Collect every line in the data below that contains the string "Task", and copy each one in full.

> [Given records]
○ ○ ○
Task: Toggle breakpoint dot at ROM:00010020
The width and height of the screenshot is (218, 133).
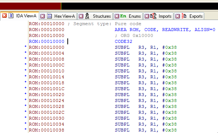Action: (26, 93)
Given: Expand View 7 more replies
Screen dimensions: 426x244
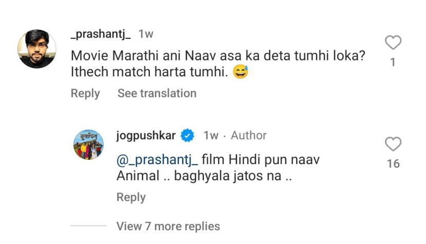Looking at the screenshot, I should point(168,226).
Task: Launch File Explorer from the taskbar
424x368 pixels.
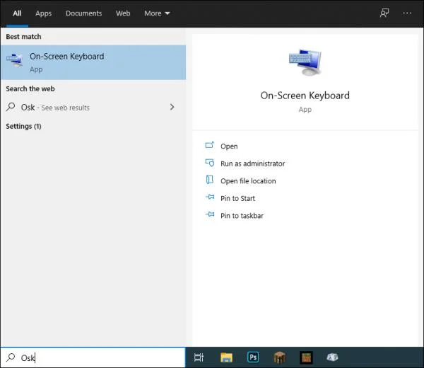Action: pyautogui.click(x=226, y=357)
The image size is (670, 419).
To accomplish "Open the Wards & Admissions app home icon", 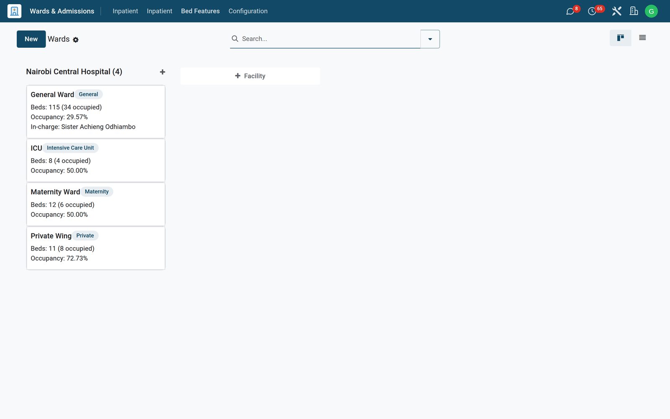I will click(x=14, y=11).
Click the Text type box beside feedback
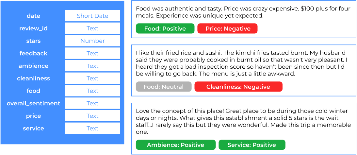This screenshot has width=357, height=155. 92,53
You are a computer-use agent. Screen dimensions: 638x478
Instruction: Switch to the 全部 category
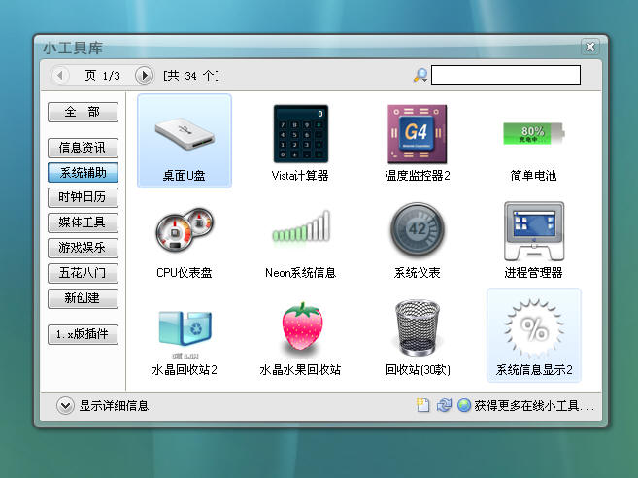tap(83, 112)
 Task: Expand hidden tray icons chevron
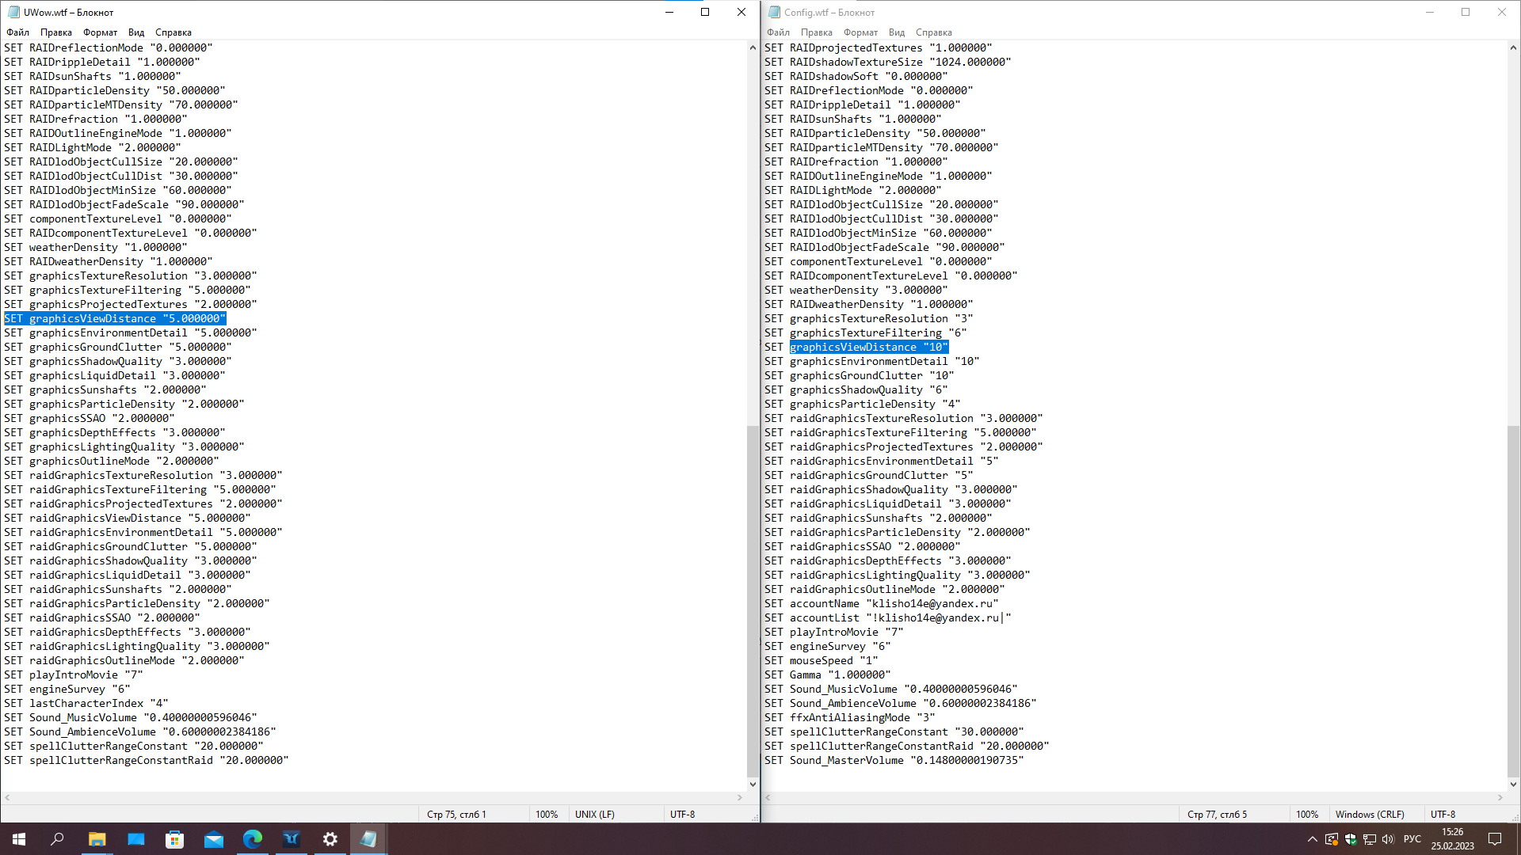point(1312,839)
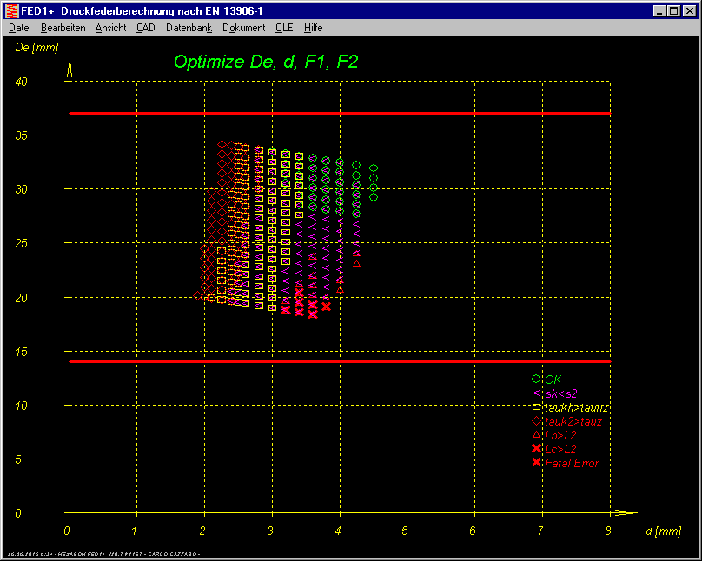Screen dimensions: 702x561
Task: Click the magenta sk<s2 legend symbol
Action: click(536, 393)
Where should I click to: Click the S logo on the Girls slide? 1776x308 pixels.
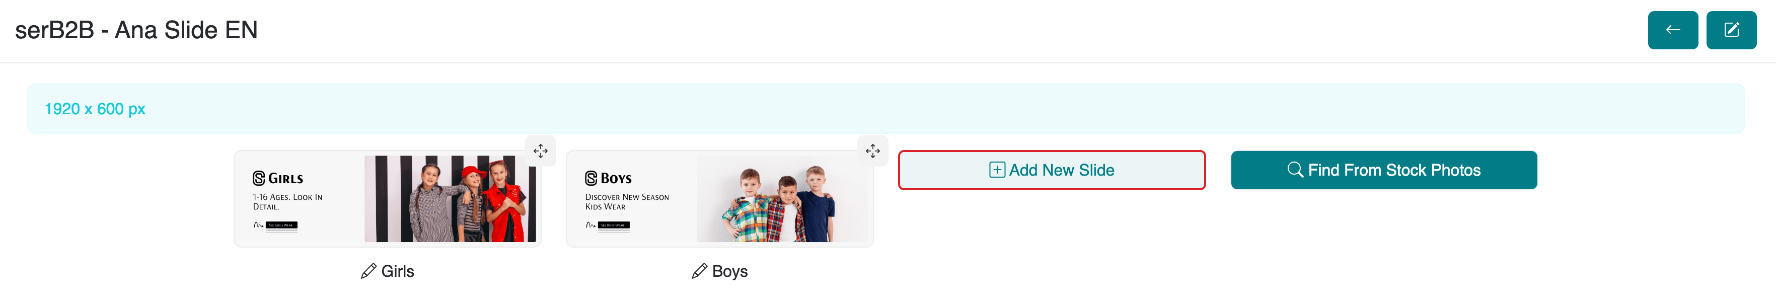click(259, 178)
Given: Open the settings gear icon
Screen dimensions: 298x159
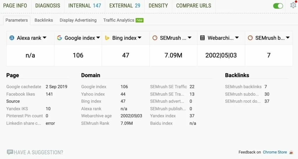Looking at the screenshot, I should coord(293,5).
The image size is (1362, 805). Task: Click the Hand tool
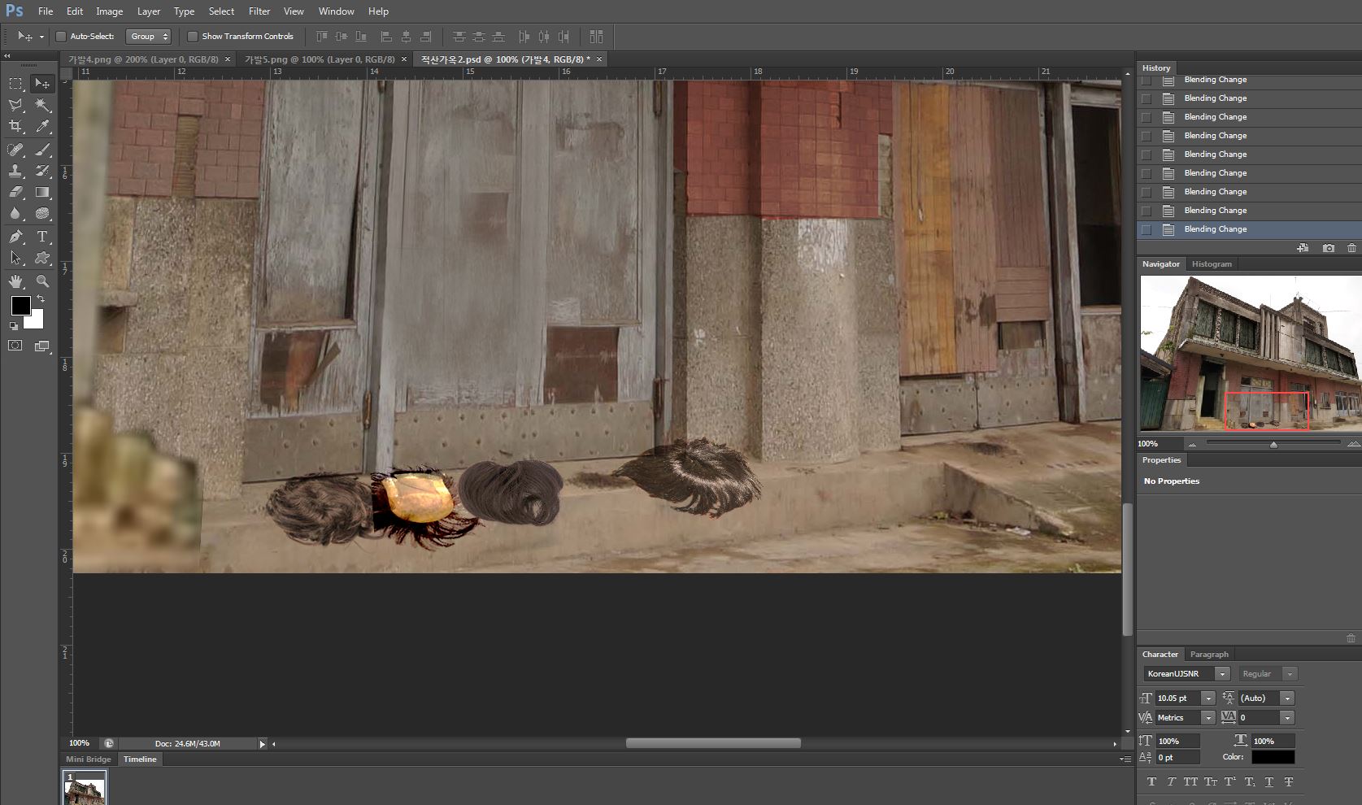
○ ○ ○
> [Completed exercise]
Task: Toggle breakpoint dot at ROM:00010020
Task: Launch File Explorer from the taskbar
 Task: Expand hidden tray icons chevron
Task: Click the magenta sk<s2 legend symbol
The image size is (1362, 805). Task: Click the Hand tool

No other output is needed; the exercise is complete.